Sebuah cerpen yang akan segera terbit :)

Memapaki Lembaran Esok

Erlina Siahaan

Berjuanglah kalahkan sulit. Buai takutmu dan taklukkan rasa sakit. Bukankah sekali kau mengajariku demikian—kala kau berhenti melangkah, putar haluan dan menjauh? Kehancuran begitu sempurna mengajariku cara berjuang sendiri. Hingga aku menemukan kekuatan di antara ketiadaan, bahkan aku melupa bahwa kau pernah di sampingku. Percayalah, kelak akan tiba di reinkarnasi bahwa luka dan sepi berevolusi menjadi tawa.

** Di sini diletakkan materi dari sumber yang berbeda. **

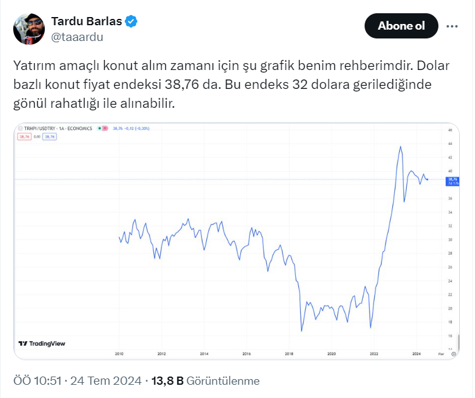Open the @taaardu handle link
This screenshot has height=398, width=475.
pyautogui.click(x=77, y=37)
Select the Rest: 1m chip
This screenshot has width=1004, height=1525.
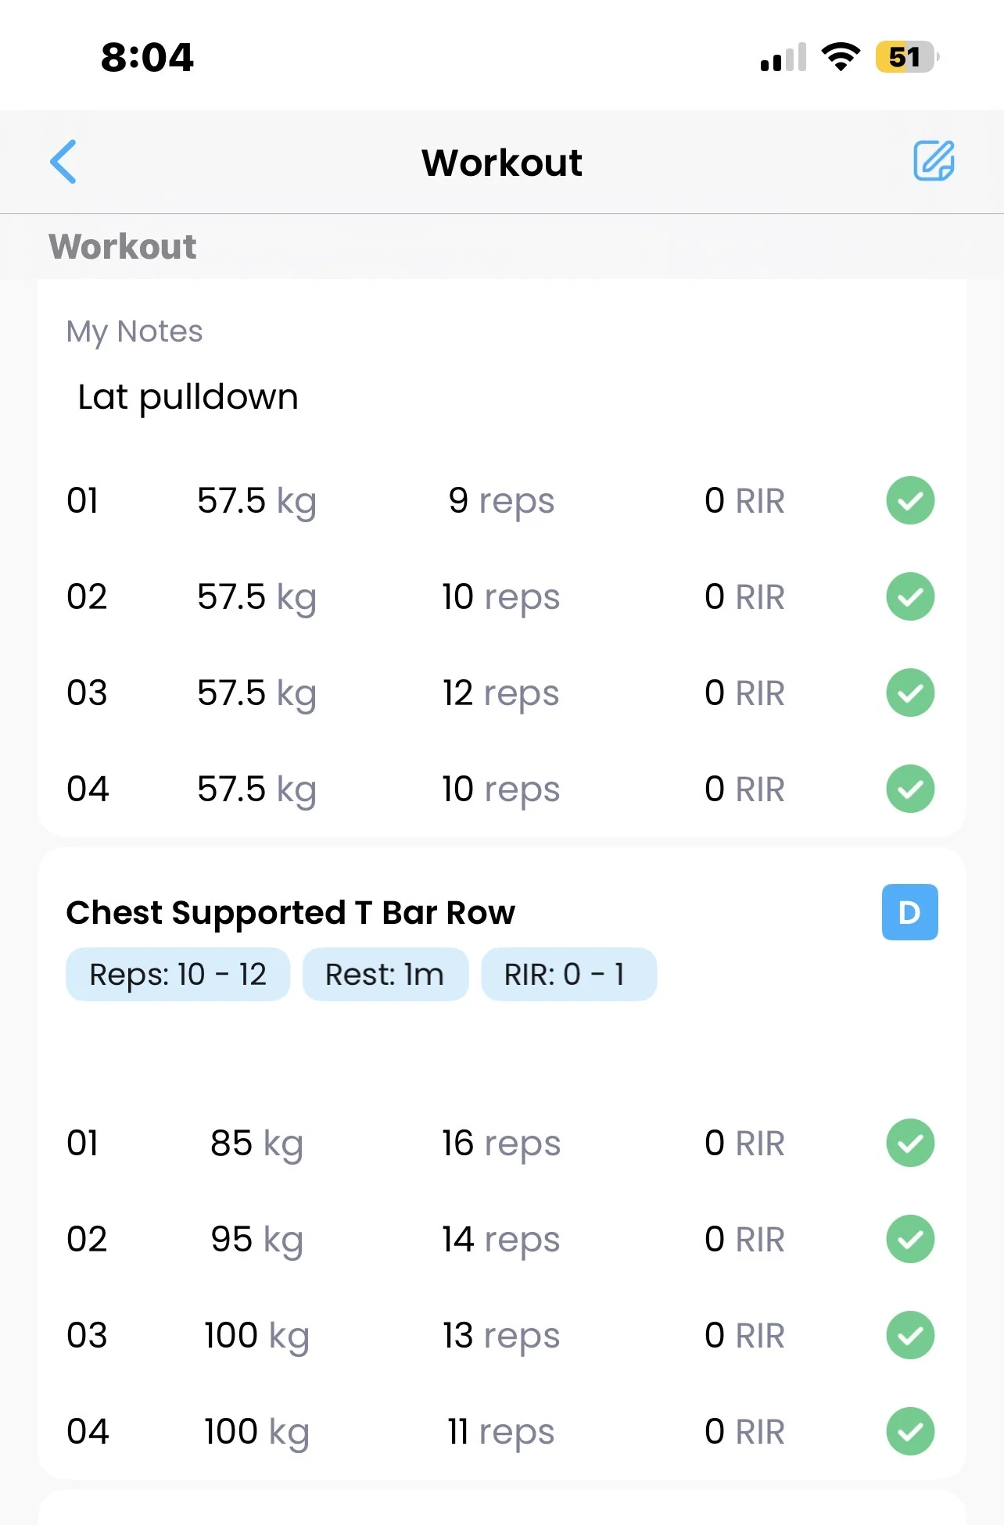coord(385,975)
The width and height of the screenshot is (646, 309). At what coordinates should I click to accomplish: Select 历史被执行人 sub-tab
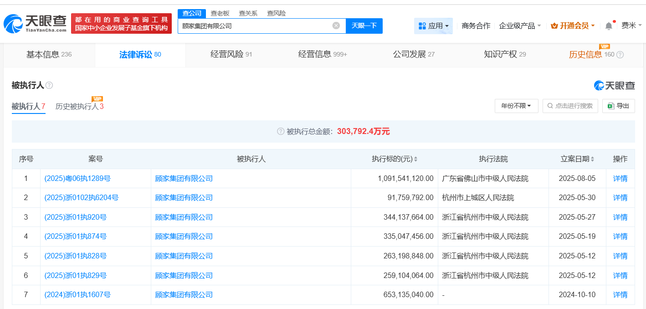point(79,107)
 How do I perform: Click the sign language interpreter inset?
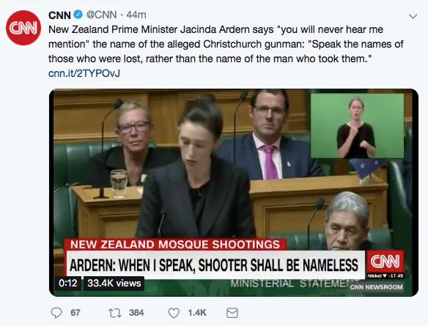(357, 126)
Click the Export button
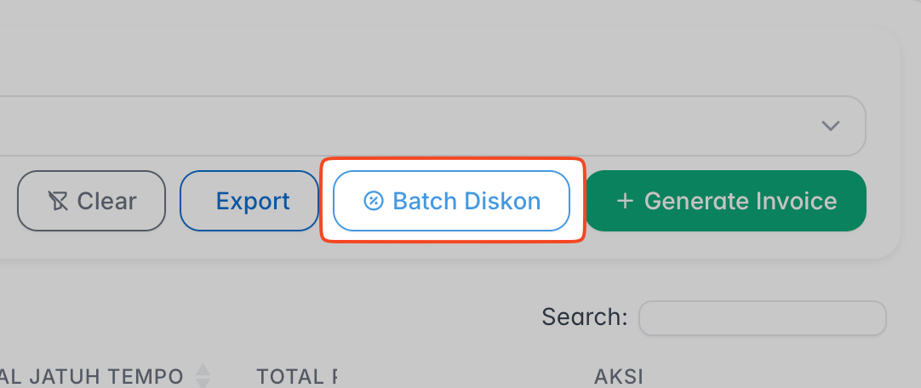This screenshot has height=388, width=921. point(249,201)
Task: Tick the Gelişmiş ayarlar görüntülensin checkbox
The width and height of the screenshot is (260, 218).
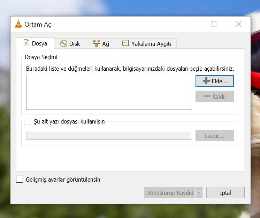Action: 20,180
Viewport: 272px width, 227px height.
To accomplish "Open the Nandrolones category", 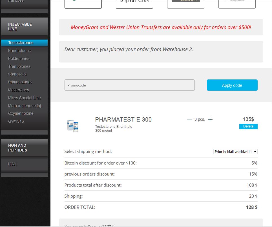I will (x=19, y=51).
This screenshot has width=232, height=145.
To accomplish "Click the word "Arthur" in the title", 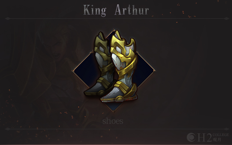I will pos(132,10).
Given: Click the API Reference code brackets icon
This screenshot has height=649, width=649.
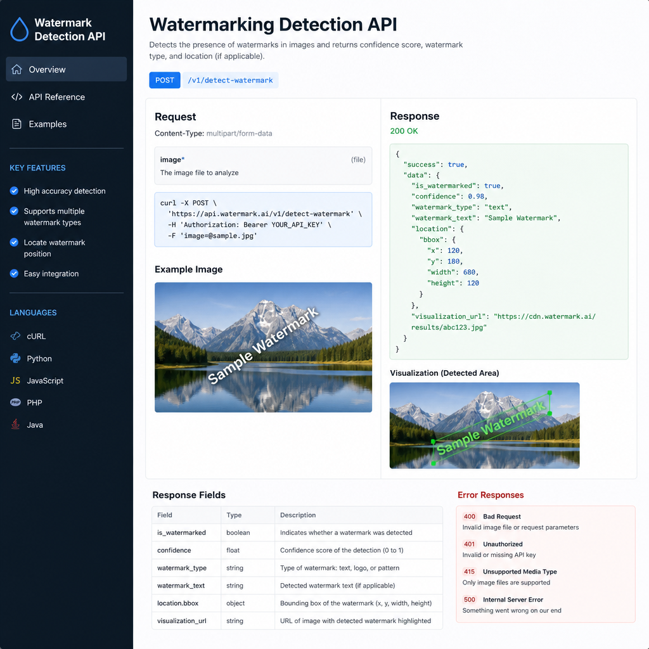Looking at the screenshot, I should (x=16, y=97).
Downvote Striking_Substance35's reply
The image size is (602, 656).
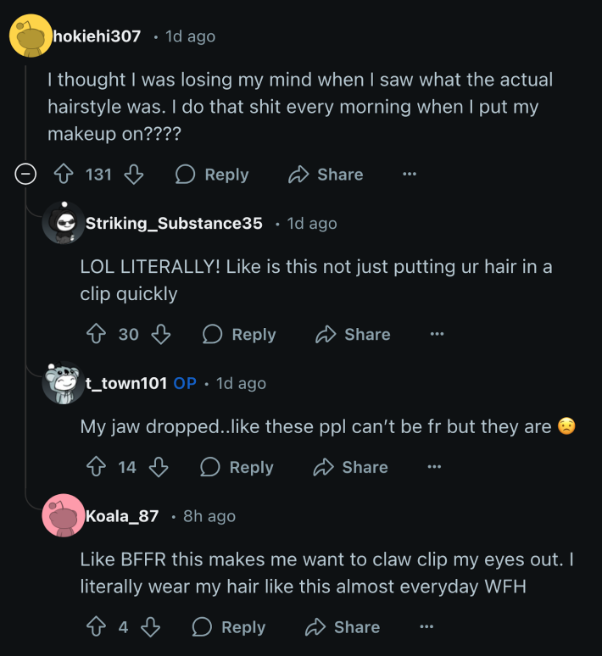click(161, 335)
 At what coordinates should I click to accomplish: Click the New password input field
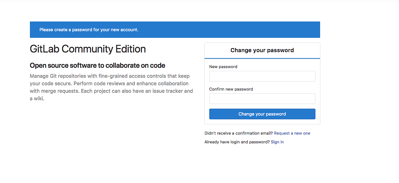point(262,76)
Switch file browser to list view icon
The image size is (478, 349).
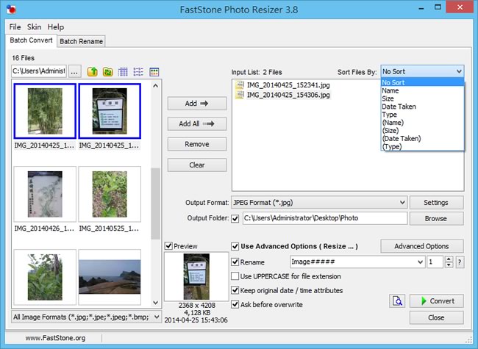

    Aku melihatnya di sana. Terkapar di antara mimpi yang ia untai untuk mereka. Ia lelah, jenuh menghayalkan imajinya yang tak pernah bertepuk nikmat—dia diabaikan melebihi mimpi terburuk yang selalu dianggap angker. Lalu, waktu menyeretnya lebih dalam lagi ke liang keterpurukan bahkan ia menyesal. Ia berkisah dengan sangat tersendat dan sulit kuterjemahkan. Ia masih sering mengigau. Kadang  ia mengingat siapa aku dan kadang ia menganggap aku Markonah. Yang kutau, itu istri keduanya. Namun, ia memanggil nama itu sambil berteriak pulangkan rumahku, jangan jual, sundal kamu, sialan, ayolah pulang. Sini kugendong. Jangan nyabu lagi, sayang uangnya. Beberapa kalimat di sana nyaris membuat bulu kudukku berdiri seolah dilempar ke sepuluh tahun silam.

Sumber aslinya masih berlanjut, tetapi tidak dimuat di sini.